Our forests are essential to the health of the Wissahickon watershed in so many ways. They provide and purify the air we breathe, are home to the wildlife we love, and help keep clean the water we drink. Over the next few decades, the forest as we know it will change and our local ecosystems will face new challenges. Milder winters, longer summer heat waves, frequent and severe storms that drop more water over shorter periods of time than ever before, flooding, and periods of drought are the changes already playing out, and will continue to be a part of our everyday lives. As the keepers of much of our community’s forests, wetlands, meadows, and floodplains, WVWA is obligated to recognize the impact climate change will have on the natural places we care for, and to do our best to help them thrive — now and long after we’re gone. When we do habitat improvement projects, we need to be sure that we are planting species that have the greatest chance of surviving in more challenging environmental conditions.

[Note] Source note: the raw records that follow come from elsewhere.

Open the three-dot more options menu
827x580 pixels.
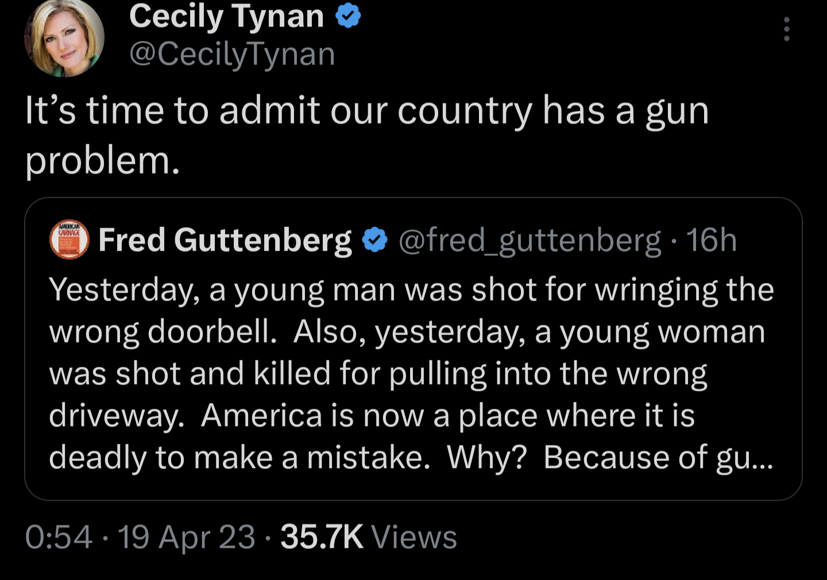point(786,29)
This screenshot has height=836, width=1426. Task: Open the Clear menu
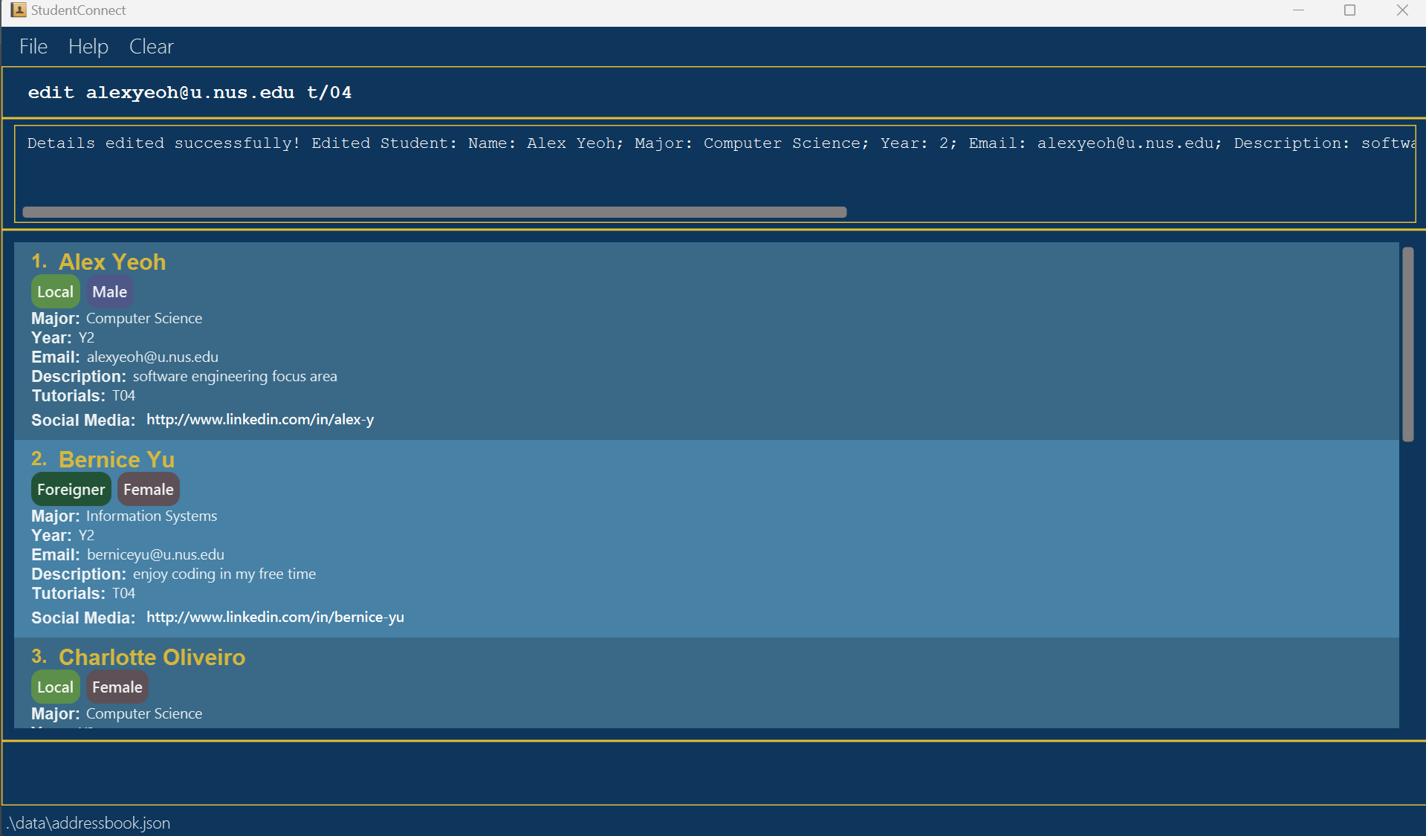pyautogui.click(x=151, y=47)
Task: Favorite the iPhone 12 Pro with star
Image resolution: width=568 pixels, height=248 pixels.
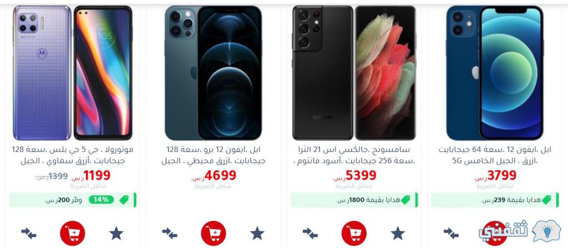Action: (257, 233)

Planning habitat restoration with climate change in mind is still a relatively new issue in the field of conservation, and there is a lot we still don’t know. The frequency of both flooding and drought will increase, but exactly how rainfall will vary across regions is more difficult to say. Temperature changes and their effects on local forest species are far more reliably predicted, however, and those predictions provide useful guidance in how we manage our lands.

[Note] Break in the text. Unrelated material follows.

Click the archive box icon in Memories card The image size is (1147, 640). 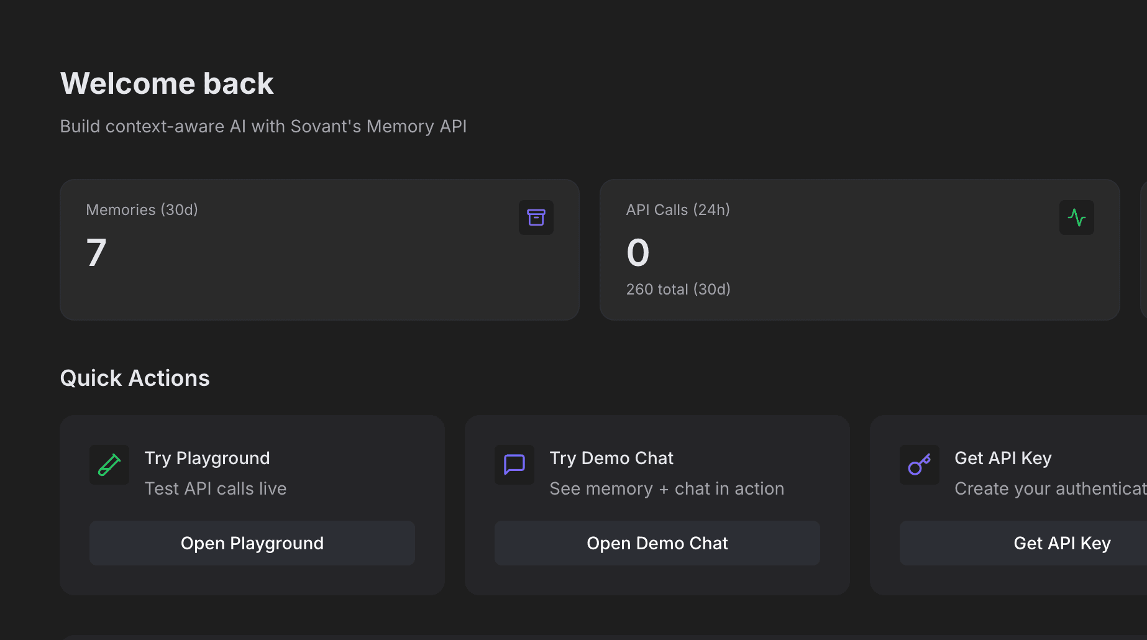coord(536,217)
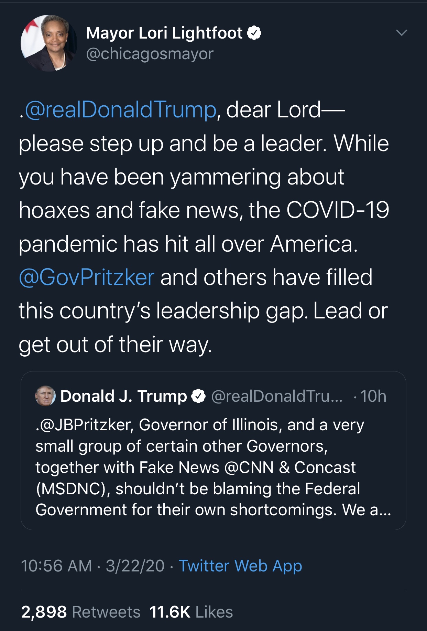Open the quoted tweet about @JBPritzker
The width and height of the screenshot is (427, 631).
(213, 467)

What makes certain trees and shrubs do well in one place, and struggle in another? This is what matters most in building resilient landscapes, and it’s where we begin. Every plant evolves in a particular climate, and every plant has its limits — a minimum and maximum temperature at which it can survive. This determines where it can survive. Philadelphia is the 17th fastest-warming city in the United States, and it’s predicted that by 2050, parts of the state will have the same average temperatures as areas of Virginia do now. Using projections like this, and the known temperature limits of tree and shrubs species common to the Philadelphia area, the USDA Forest Service created models that inform us of the likelihood of local species to be resilient, adaptable and likely to survive (and even thrive in) a changing climate.

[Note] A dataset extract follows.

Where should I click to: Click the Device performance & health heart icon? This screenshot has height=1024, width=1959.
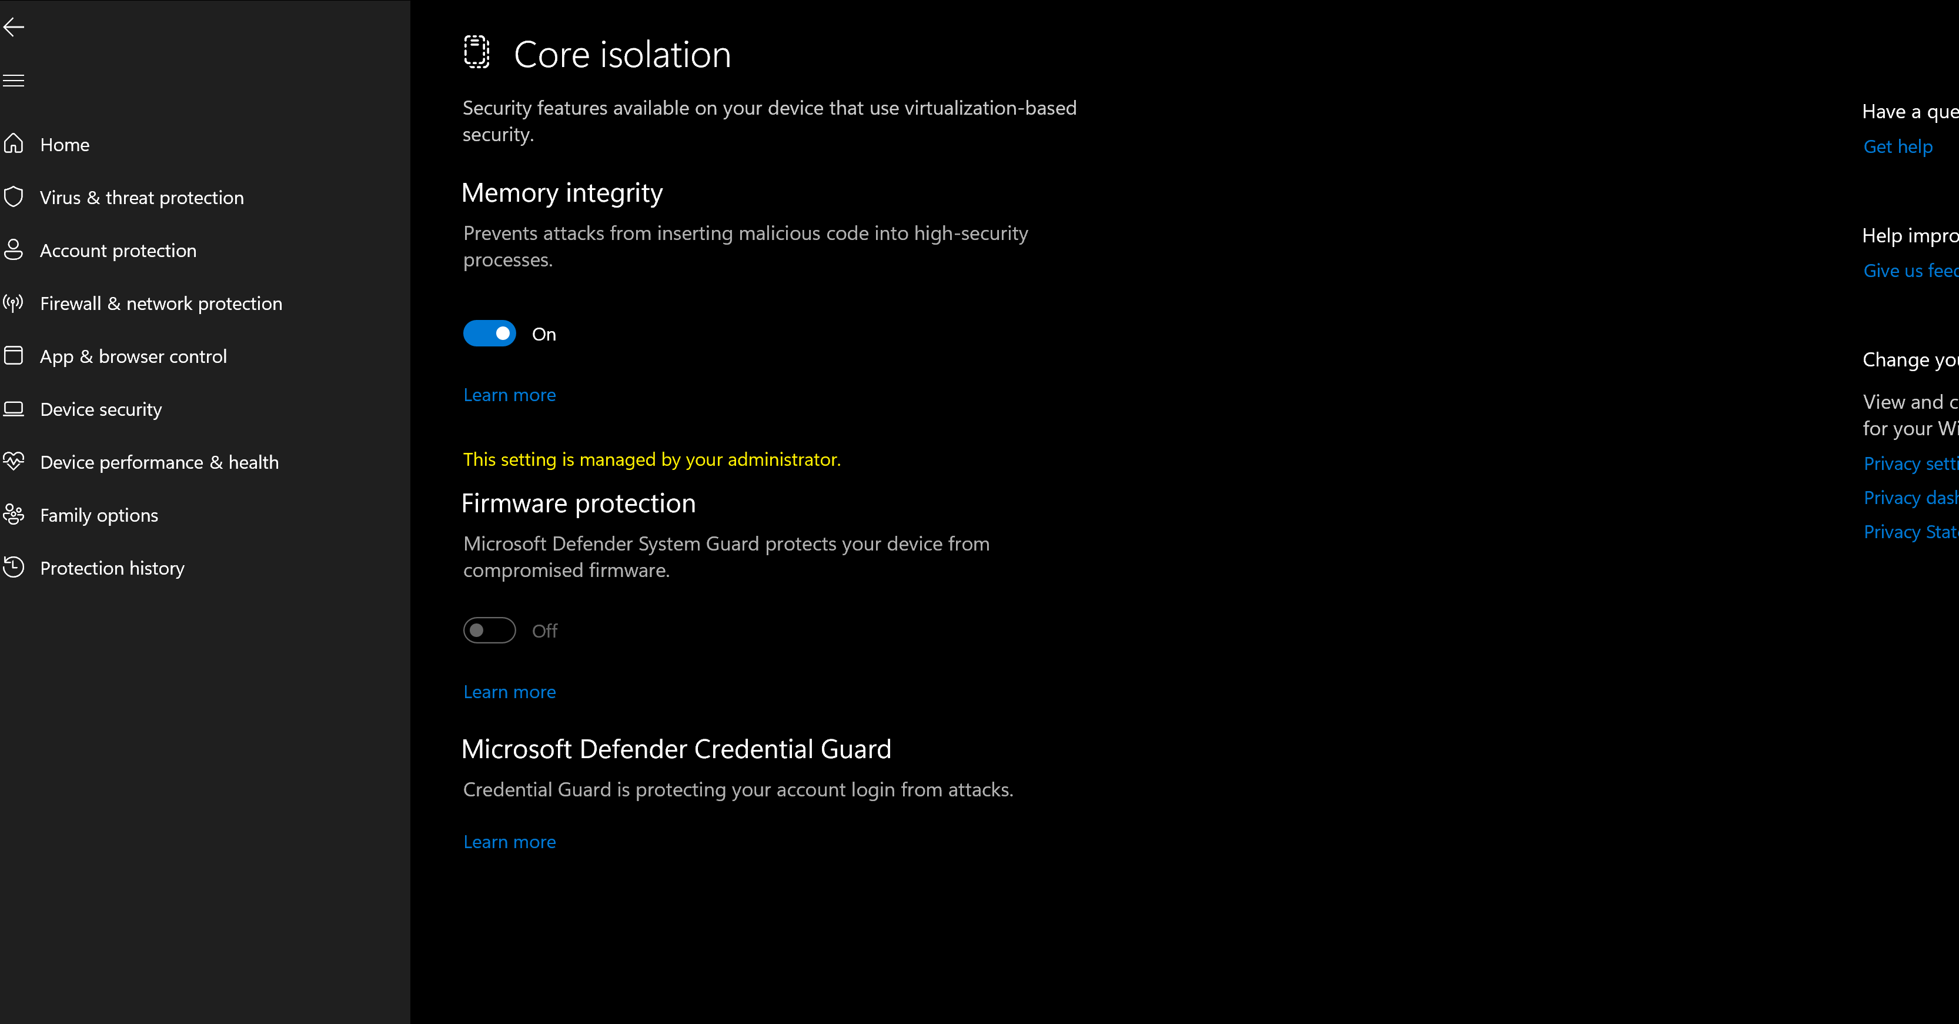tap(14, 461)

As we write 10-year management plans for our 12 nature preserves and plan our tree plantings each year, we’ll always begin by creating a list of the plants that are the most beneficial to the wildlife we want to conserve — the birds, bats, salamanders, turtles and butterflies defined in the Pennsylvania State Wildlife Action Plan as species of greatest conservation need. But based on what we know about how well particular species will do in future environmental conditions, we choose a little differently than we might have in the past. It doesn’t necessarily mean that we will stop planting certain trees and shrubs — after all, what we are using are only models, and nothing is guaranteed. But it means we will plant more of what has the best chance to survive different, more challenging conditions, and less of what may not.

WVWA’s goal in caring for our protected lands is to help nature thrive so that we continue to have clean air and clean water, a place for the wildlife we love, and green spaces to go where we can connect to the earth. In the next few decades, those green places will need us, and we’ll need them. Planning for climate change means we are doing our best to ensure that the work we do to create thriving natural landscapes has value not only now, but well into the future.

If you are a property owner and want to learn more about what species have the greatest likelihood of adapting to climate change and might be suitable for your own backyard, contact me at margaret@wvwa.org for resources.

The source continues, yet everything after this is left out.